望東尼は、用意されていた布団に横たわったまま、頭上で点滅する星座に魅入っていた。
「こんな一本柱の帆掛け船で、波の荒い玄界灘を乗り切れるのかね。風だって、必ず順風とは限らないでしょう」
「そこは心配ご無用に願います。船は、南から北へ流れる対馬海流に乗っております。それに今は都合のよい南西の風が吹いております故」
藤 四郎が説明した。
「この船に乗っているのは、誰と誰?」
望東尼の問いに藤 四郎は、一人一人を指さしながら答えた。
玄界灘
藤 四郎・小藤平蔵(以上福岡藩脱藩者)、多田莊蔵・吉野応四郎(以上対馬藩脱藩者)
泉 三津蔵(長州藩士)、権藤幸助(博多商人)の名前を挙げた。
「今、船はどの辺を走っているの?」
船頭が口を挟んだ。
「先ほど先方で大きな船が横切ったから、玄界島を通過したところですかね」
しばらく沈黙が続いた。気がつけば望東尼は、俯いたまま寝息をかいている。
藤 四郎が声を上げた。
「ハハウエ、拙者はこれから宗像沖の大島に上がります」
「何のために?」
望東尼には訳の分からないことである。
「大島の牢獄に捕らえられている、助作殿を救い出すためです」
「孫の助作ですか?会いたいな」
突然の話に、すっかり目を覚ました望東尼が起き上がった。
「肝心の牢獄が何処にあるのか、わかっているの?」
「それも心配ご無用です。拙者は6年前に、脱藩の罪で大島の牢獄に繋がれたことがありますから」
大島には、宗像大社の中津宮が祀られている。牢獄は、この島の北東部に造られていると言う。

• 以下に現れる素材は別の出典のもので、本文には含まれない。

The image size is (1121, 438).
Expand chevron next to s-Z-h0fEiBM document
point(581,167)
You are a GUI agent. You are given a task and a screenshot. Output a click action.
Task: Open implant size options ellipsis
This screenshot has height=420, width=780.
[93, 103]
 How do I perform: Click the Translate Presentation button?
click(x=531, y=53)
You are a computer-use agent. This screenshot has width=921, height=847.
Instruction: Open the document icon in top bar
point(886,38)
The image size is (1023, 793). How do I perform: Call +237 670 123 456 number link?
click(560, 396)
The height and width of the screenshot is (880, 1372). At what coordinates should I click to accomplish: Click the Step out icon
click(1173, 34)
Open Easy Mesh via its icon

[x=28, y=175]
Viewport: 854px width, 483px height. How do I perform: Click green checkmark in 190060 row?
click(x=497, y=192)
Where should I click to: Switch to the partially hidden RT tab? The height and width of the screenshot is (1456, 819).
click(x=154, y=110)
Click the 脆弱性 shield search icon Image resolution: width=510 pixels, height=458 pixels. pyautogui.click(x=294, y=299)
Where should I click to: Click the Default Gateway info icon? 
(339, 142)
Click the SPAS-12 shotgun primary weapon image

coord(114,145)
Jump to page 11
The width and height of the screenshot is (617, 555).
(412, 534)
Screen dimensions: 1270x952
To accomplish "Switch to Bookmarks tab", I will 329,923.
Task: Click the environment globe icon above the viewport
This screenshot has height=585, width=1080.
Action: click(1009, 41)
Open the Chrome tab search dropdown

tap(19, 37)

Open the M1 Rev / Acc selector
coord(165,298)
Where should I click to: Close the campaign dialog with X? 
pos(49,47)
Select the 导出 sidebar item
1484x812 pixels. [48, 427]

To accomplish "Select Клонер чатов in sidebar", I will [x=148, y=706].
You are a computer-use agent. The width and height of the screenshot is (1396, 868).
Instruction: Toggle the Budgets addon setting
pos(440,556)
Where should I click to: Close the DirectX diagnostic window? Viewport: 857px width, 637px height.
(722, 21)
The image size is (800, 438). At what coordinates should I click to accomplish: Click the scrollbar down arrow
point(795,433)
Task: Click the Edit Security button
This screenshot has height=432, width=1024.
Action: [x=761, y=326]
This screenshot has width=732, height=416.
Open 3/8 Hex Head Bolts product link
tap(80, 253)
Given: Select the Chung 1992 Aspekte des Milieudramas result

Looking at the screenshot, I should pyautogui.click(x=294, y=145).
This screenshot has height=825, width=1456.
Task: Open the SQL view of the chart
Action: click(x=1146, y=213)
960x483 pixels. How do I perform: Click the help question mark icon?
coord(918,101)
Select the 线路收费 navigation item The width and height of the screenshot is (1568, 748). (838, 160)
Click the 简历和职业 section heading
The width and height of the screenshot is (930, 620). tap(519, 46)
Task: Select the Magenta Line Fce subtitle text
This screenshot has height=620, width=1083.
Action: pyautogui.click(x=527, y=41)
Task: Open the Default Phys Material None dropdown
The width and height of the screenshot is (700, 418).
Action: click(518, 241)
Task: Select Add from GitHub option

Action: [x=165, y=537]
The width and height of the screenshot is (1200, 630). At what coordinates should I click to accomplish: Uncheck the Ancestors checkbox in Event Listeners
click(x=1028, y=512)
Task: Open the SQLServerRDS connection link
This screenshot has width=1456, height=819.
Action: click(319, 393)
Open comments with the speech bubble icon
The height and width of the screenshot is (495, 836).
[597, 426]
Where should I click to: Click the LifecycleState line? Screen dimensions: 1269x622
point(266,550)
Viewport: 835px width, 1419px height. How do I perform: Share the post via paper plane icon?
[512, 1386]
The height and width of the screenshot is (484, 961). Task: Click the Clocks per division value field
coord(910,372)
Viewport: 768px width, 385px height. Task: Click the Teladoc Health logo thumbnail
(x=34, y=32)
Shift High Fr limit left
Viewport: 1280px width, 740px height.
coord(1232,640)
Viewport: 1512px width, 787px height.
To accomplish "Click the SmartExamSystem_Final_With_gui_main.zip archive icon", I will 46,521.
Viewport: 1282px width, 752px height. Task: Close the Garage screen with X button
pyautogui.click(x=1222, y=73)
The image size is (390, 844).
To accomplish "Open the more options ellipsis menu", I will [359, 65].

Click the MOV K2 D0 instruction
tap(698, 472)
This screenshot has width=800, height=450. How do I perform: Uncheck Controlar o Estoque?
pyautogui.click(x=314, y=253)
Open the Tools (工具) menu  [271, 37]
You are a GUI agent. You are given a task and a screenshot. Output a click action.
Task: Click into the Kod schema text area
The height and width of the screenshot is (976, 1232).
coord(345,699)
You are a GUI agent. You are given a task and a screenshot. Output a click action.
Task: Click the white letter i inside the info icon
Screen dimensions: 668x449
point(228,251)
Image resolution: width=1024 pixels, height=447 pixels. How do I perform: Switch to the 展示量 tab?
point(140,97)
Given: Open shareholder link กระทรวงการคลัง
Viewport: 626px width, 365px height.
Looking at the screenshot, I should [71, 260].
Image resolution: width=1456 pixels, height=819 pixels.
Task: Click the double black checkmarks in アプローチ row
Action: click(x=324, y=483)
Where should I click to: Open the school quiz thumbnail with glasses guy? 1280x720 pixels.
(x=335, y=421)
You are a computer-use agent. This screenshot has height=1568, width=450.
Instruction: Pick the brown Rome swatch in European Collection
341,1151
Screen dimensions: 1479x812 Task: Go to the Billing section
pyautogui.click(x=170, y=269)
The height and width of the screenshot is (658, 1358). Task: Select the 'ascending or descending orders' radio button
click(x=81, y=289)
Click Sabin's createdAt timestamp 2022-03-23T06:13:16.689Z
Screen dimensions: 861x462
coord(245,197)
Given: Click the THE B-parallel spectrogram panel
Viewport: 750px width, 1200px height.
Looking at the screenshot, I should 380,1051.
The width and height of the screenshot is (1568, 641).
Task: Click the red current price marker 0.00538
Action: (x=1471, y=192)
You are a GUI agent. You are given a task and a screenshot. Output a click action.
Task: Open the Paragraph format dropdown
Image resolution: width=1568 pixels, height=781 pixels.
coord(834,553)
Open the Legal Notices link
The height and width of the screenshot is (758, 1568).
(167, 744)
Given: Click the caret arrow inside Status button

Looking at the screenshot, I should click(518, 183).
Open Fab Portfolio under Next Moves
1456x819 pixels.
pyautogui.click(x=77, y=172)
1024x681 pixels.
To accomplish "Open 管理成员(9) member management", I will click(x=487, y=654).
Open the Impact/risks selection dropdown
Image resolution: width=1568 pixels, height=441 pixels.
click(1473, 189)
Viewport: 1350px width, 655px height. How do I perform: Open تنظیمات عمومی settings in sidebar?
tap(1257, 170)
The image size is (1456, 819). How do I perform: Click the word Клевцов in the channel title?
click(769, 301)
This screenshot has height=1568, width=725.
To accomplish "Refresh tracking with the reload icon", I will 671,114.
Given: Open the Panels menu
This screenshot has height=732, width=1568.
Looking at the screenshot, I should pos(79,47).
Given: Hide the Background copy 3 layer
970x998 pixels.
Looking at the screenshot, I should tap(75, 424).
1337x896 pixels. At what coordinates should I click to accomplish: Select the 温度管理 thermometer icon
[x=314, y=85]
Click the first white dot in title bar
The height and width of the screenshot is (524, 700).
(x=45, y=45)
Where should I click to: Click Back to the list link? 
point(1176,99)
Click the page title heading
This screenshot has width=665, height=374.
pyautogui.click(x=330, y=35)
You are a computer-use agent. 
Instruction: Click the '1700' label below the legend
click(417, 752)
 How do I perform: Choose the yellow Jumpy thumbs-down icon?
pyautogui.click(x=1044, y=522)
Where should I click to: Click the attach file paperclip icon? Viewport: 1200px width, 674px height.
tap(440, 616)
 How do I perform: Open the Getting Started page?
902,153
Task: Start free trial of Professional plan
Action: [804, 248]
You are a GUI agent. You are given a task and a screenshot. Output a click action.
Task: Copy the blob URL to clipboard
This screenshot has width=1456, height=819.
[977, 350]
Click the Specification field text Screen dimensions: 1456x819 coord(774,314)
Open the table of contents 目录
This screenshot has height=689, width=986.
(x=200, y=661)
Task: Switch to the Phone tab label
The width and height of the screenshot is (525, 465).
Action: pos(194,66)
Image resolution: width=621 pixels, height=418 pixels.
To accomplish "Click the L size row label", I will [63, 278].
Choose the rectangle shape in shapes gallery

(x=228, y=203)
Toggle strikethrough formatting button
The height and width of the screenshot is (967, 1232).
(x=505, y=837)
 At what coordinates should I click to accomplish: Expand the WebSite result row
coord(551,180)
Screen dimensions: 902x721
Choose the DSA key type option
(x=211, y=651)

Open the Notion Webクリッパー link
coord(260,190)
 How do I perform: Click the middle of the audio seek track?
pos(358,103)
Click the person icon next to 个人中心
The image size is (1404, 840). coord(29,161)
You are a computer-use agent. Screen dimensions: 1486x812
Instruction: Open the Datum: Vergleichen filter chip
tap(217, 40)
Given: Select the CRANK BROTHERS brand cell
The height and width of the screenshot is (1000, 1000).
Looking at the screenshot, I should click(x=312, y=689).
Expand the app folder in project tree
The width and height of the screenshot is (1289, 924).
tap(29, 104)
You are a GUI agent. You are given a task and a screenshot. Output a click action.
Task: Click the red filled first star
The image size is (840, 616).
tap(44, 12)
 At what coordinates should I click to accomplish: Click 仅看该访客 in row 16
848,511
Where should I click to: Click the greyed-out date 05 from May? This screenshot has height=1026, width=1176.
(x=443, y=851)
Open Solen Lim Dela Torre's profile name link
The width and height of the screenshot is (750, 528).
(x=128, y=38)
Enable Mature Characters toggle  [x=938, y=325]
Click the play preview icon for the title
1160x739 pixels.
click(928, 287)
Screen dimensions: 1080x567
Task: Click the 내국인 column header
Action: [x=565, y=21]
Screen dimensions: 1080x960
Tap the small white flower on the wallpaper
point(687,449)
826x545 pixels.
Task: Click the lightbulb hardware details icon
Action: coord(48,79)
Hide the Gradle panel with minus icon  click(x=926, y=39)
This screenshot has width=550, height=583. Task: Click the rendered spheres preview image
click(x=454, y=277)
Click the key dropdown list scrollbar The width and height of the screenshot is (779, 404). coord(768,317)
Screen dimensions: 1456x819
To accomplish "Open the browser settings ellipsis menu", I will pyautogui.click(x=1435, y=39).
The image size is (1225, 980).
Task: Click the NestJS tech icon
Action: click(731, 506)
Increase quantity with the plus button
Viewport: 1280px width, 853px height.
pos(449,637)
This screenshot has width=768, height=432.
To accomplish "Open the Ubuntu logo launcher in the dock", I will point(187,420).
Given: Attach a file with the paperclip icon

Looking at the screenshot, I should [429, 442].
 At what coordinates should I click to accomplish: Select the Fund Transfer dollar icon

藤 四郎は、権藤幸助を伴って下船した。間もなく戻ってきた時、助作ではないほかの男を連れていた。
「どうしたの、うちの孫は?」と、激しく問い質す望東尼。
「この者の話だと、助作殿は流罪ではなかったのです。城下の枡木屋に入れられたままだそうです。この者は、やはり脱藩の罪で流罪になった澄川洗蔵と言います。脱獄を望んだので連れて行くことにしました。ハハウエには、期待だけ持たせて、お気の毒です」
一同、うなだれる老尼を励ますばかりであった。
大島を離岸した船は、再び波荒い玄界灘に出た。南西の強い風を受けて、時を待たずに響灘へと突き進んだ。